TASK ITEM
Give every entry again precisely as it appears.

MATERIAL SHOWN
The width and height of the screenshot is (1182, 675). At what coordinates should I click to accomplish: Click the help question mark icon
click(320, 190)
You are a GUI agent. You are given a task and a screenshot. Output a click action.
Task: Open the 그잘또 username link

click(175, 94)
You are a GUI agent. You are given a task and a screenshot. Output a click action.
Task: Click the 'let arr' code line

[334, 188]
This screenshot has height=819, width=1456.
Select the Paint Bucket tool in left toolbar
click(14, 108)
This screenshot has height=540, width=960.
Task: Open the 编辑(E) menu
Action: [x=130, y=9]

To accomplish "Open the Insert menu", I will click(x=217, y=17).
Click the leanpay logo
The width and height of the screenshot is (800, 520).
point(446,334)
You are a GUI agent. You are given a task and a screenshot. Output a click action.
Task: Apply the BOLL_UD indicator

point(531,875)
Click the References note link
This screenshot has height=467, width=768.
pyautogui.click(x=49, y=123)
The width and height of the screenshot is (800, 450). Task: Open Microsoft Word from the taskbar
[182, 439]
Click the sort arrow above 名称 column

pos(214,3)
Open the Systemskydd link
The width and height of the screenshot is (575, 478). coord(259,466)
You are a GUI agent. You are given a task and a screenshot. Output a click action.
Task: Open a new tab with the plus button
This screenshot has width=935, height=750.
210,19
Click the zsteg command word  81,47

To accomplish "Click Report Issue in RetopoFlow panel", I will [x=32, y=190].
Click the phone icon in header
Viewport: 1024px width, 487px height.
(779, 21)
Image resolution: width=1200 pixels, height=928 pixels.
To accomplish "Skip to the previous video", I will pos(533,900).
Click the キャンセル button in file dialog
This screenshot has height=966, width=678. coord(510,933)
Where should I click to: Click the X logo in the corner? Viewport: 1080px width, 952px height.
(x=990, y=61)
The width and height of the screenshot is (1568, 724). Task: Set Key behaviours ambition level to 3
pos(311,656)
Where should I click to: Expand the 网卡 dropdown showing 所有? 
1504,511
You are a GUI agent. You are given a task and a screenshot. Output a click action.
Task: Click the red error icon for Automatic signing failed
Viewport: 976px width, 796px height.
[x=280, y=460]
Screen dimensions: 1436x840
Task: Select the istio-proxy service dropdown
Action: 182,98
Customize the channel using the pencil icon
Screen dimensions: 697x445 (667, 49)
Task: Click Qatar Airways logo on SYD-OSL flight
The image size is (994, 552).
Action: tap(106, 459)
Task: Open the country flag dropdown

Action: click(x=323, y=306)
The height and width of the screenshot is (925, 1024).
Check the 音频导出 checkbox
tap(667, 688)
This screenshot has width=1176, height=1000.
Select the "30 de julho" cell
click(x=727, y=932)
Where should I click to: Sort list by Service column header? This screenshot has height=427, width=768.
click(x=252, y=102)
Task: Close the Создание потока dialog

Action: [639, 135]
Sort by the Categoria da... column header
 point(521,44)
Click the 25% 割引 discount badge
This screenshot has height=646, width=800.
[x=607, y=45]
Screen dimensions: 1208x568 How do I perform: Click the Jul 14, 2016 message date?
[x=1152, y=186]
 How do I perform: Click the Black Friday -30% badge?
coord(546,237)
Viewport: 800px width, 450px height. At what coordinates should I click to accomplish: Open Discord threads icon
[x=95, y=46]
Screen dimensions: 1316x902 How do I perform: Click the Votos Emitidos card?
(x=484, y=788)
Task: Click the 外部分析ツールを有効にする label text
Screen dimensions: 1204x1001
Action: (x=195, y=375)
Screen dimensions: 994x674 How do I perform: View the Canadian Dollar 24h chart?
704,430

OUTPUT FOR THIS EXERCISE
The width and height of the screenshot is (1182, 675). At what coordinates should I click to accomplish: Click the help question mark icon
click(320, 190)
You are a GUI agent. You are given a task and a screenshot. Output a click action.
Task: Open the 그잘또 username link

click(175, 94)
You are a GUI agent. You are given a task and a screenshot. Output a click action.
Task: Click the 'let arr' code line

[334, 188]
This screenshot has height=819, width=1456.
Select the Paint Bucket tool in left toolbar
click(14, 108)
This screenshot has height=540, width=960.
Task: Open the 编辑(E) menu
Action: [x=130, y=9]

To accomplish "Open the Insert menu", I will click(x=217, y=17).
Click the leanpay logo
The width and height of the screenshot is (800, 520).
point(446,334)
You are a GUI agent. You are given a task and a screenshot. Output a click action.
Task: Apply the BOLL_UD indicator

point(531,875)
Click the References note link
This screenshot has height=467, width=768.
pyautogui.click(x=49, y=123)
The width and height of the screenshot is (800, 450). Task: Open Microsoft Word from the taskbar
[182, 439]
Click the sort arrow above 名称 column

pos(214,3)
Open the Systemskydd link
The width and height of the screenshot is (575, 478). coord(259,466)
You are a GUI agent. You are given a task and a screenshot. Output a click action.
Task: Open a new tab with the plus button
This screenshot has width=935, height=750.
210,19
Click the zsteg command word  81,47

To accomplish "Click Report Issue in RetopoFlow panel", I will [x=32, y=190].
Click the phone icon in header
Viewport: 1024px width, 487px height.
(779, 21)
Image resolution: width=1200 pixels, height=928 pixels.
To accomplish "Skip to the previous video", I will pos(533,900).
Click the キャンセル button in file dialog
This screenshot has height=966, width=678. coord(510,933)
Where should I click to: Click the X logo in the corner? Viewport: 1080px width, 952px height.
(x=990, y=61)
The width and height of the screenshot is (1568, 724). Task: Set Key behaviours ambition level to 3
pos(311,656)
Where should I click to: Expand the 网卡 dropdown showing 所有? 
1504,511
You are a GUI agent. You are given a task and a screenshot. Output a click action.
Task: Click the red error icon for Automatic signing failed
Viewport: 976px width, 796px height.
[x=280, y=460]
Screen dimensions: 1436x840
Task: Select the istio-proxy service dropdown
Action: 182,98
Customize the channel using the pencil icon
Screen dimensions: 697x445 (667, 49)
Task: Click Qatar Airways logo on SYD-OSL flight
The image size is (994, 552).
Action: tap(106, 459)
Task: Open the country flag dropdown

Action: click(x=323, y=306)
The height and width of the screenshot is (925, 1024).
Check the 音频导出 checkbox
tap(667, 688)
This screenshot has width=1176, height=1000.
Select the "30 de julho" cell
click(x=727, y=932)
Where should I click to: Sort list by Service column header? This screenshot has height=427, width=768.
click(x=252, y=102)
Task: Close the Создание потока dialog

Action: [639, 135]
Sort by the Categoria da... column header
 point(521,44)
Click the 25% 割引 discount badge
This screenshot has height=646, width=800.
[x=607, y=45]
Screen dimensions: 1208x568 How do I perform: Click the Jul 14, 2016 message date?
[x=1152, y=186]
 How do I perform: Click the Black Friday -30% badge?
coord(546,237)
Viewport: 800px width, 450px height. At what coordinates should I click to accomplish: Open Discord threads icon
[x=95, y=46]
Screen dimensions: 1316x902 How do I perform: Click the Votos Emitidos card?
(x=484, y=788)
Task: Click the 外部分析ツールを有効にする label text
Screen dimensions: 1204x1001
Action: (x=195, y=375)
Screen dimensions: 994x674 How do I perform: View the Canadian Dollar 24h chart?
704,430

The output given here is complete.